No entanto, as coisas caminhariam num sentido não desejado pelo Nabuco dos
primeiros anos após o golpe. A República iria se estabilizar e o monarquismo,
isolado, sem lideranças de peso e sem recursos de atuação política, derreter-
se-ia por completo. O militarismo de certo modo se esgotará com Floriano
Peixoto, e os republicanos paulistas ascenderão ao comando do país a partir da
posse de Prudente de Moraes em 1894. O regime consolidar-se-ia, anunciando o
início de uma era mais liberal, mais estável e capaz de promover a convivência
entre as elites políticas. Nabuco passará então a renegociar, consigo próprio,
os termos de sua interpretação e de sua conduta.

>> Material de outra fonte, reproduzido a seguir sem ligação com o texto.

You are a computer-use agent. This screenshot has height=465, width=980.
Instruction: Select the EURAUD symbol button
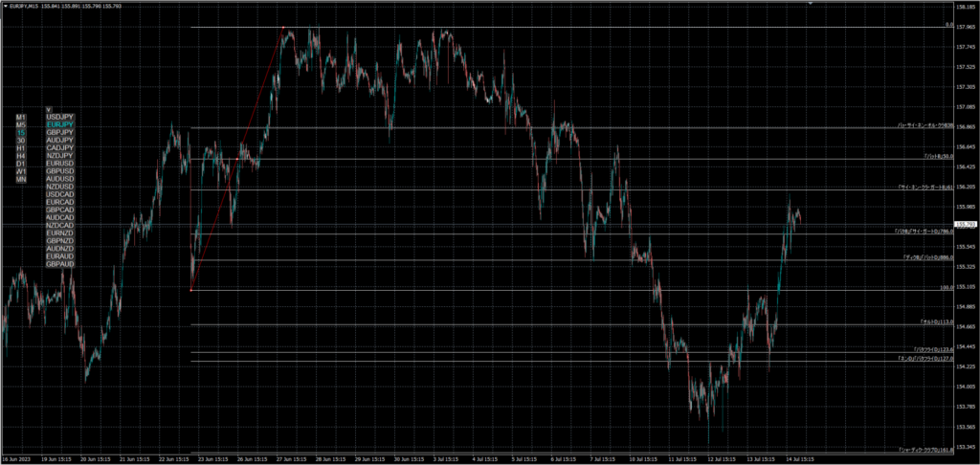59,256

Fará isso lenta e cuidadosamente, e não sem uma boa dose de dúvida e
intransigência. Não se convencerá de um dia para outro que a República rompera
com sua predisposição ao autoritarismo, sua falta de raízes na história do
país, sua dificuldade de se reformar na ausência de pressão social. Seguirá
convencido de que a sociedade vinda da escravidão exigia a Monarquia como uma
espécie de remédio natural, que a ajudaria a crescer.
Um ano depois da posse do primeiro presidente civil, na famosa troca de cartas
com o almirante Jaceguai (setembro e outubro de 1895), admitirá que a situação
era outra, que havia passado "a época do Terror e a época do Diretório", e que
se entrara "no regime normal do pais". Mas não aceitará o repto de Jaceguai de
que o "dever do momento" seria o de se integrar ao processo político
republicano. Escreverá então:
Não tenho ressentimento pessoal da República; não sou em sentido
algum um despeitado; em política fui um amador e não um profissional,
de modo que o 15 de novembro nem me interrompeu a carreira; na última
eleição fui eleito in absentia, sinal de que já desejava afastar-me
de um cenário onde depois da abolição me sentia fora dos partidos4.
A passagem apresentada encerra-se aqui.